--- START ---
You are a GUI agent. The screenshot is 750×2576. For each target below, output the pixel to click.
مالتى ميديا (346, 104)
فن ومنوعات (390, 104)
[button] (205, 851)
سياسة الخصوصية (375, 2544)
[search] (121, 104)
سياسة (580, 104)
--- END ---
• Requirement:
Would you print the line containing "مالتى ميديا (346, 104)" and every line after it up to the end of the listing above, exactly, and nothing else?

• Answer box:
مالتى ميديا (346, 104)
فن ومنوعات (390, 104)
[button] (205, 851)
سياسة الخصوصية (375, 2544)
[search] (121, 104)
سياسة (580, 104)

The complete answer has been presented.